Entscheidungsstichwort (Thema)

Sozialrechtliches Verwaltungsverfahren. Überprüfungsantrag. Grundsicherung für Arbeitsuchende. Leistungsausschluss für Ausländer bei Aufenthalt zur Arbeitsuche. Unionsbürger. kein anderes Aufenthaltsrecht als niedergelassener selbständiger Erwerbstätiger. kein abgeleitetes Aufenthaltsrecht als sorgerechtsausübender Elternteil eines Kindes in Schulausbildung. keine notwendige Beiladung und Verurteilung des Sozialhilfeträgers

 

Orientierungssatz

1. Ein dem Leistungsausschluss gemäß § 7 Abs 1 S 2 Nr 2 SGB 2 aF entgegenstehendes anderes Aufenthaltsrecht als niedergelassener selbständiger Erwerbstätiger im Sinne des § 2 Abs 2 Nr 2 FreizügG/EU 2004 liegt nicht vor, wenn das angemeldete Gewerbe tatsächlich nicht ausgeübt wurde.

2. Ein abgeleitetes Aufenthaltsrecht als sorgerechtsausübender Elternteil eines Kindes in Schulausbildung gemäß § 2 Abs 1 FreizügG/EU 2004 iVm Art 10 EUV 492/2011 besteht nicht, wenn beide Elternteile im strittigen Zeitraum keinen Arbeitnehmerstatus in Deutschland innegehabt haben.

3. Der Leistungsausschluss gemäß § 7 Abs 1 S 2 Nr 2 SGB 2 aF ist mit europa- und verfassungsrechtlichen Vorschriften vereinbar.
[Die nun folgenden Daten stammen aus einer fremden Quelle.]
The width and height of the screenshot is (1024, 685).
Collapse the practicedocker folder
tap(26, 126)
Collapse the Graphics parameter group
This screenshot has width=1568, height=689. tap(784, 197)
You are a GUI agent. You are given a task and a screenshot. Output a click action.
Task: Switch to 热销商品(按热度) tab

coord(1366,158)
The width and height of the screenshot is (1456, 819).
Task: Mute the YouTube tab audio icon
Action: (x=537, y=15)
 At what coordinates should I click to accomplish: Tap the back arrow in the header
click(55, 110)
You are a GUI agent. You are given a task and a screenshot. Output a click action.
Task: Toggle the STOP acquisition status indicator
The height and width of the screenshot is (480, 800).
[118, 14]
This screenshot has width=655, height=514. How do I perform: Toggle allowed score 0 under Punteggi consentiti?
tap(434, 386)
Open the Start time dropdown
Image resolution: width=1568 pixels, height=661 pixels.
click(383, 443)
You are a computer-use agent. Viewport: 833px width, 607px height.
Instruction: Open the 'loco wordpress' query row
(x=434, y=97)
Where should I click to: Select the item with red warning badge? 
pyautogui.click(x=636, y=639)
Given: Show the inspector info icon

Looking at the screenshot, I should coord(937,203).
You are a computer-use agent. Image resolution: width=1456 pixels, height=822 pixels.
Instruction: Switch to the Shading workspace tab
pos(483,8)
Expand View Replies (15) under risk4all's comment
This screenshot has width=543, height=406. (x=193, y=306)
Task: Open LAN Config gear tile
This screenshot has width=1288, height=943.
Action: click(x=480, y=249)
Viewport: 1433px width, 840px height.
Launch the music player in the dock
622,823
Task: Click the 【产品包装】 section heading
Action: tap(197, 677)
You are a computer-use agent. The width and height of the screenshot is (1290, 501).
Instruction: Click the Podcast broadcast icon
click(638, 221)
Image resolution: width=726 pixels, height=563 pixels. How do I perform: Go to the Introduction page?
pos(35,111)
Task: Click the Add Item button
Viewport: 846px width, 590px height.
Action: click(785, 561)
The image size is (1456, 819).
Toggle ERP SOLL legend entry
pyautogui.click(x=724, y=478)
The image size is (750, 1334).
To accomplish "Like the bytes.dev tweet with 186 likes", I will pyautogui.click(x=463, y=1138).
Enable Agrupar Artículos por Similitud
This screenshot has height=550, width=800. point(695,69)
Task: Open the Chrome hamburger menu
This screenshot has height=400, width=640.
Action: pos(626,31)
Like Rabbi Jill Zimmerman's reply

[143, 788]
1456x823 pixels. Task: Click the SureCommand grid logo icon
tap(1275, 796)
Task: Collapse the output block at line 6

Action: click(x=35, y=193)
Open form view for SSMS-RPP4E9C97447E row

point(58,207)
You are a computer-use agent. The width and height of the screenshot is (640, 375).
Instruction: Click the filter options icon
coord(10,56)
4. Eine Beiladung und Verurteilung des Sozialhilfeträgers gemäß § 75 Abs 2 Alt 2, Abs 5 SGG kommt nur in Betracht, wenn im Verfahren gegen den Beigeladenen im Wesentlichen über dieselben Tat- und Rechtsfragen wie im Ausgangsverfahren gegen den Grundsicherungsträger zu entscheiden ist. Dies ist allein schon deshalb nicht der Fall, weil aufgrund der Struktur des Anspruchs aus § 44 Abs 1 S 1 SGB 10 nicht im Wesentlichen über dieselben Tat- und Rechtsfragen zu entscheiden ist.

 

Nachgehend

BSG (Urteil vom 18.05.2022; Aktenzeichen B 7/14 AS 27/21 R)

 

Tenor

Die Berufung der Klägerinnen gegen das Urteil des Sozialgerichts Düsseldorf vom 19.11.2019 wird zurückgewiesen.

Außergerichtliche Kosten sind auch im Berufungsverfahren nicht zu erstatten.

Die Revision wird zugelassen.

 

Tatbestand

Zwischen den Beteiligten ist der Anspruch auf Grundsicherungsleistungen nach dem SGB II für die Zeit vom 01.08.2012 bis 31.10.2012 streitig.

Die am 00.00.1987 geborene Klägerin zu 1) ist geschieden und Mutter der am 07.01.2006 geborenen Klägerin zu 2). Beide haben die estnische Staatsbürgerschaft.

Im Januar 2012 reisten die Klägerinnen in die Bundesrepublik ein und meldeten sich am 17.01.2012 in C unter der Adresse E-Platz 00, Hotel Q, an. Die Klägerin zu 1) meldete zum 19.01.2012 ein Gewerbe "Küchenhilfe, Reinigungskraft, Aushilfe im Hotel" an. Einnahmen aus dem angemeldeten Gewerbe erzielte sie nicht. Die Klägerin zu 1) nahm ab dem 21.05.2012 an einem Integrationskurs teil. Ab dem 01.08.2012 besuchte die Klägerin zu 2) eine Grundschule.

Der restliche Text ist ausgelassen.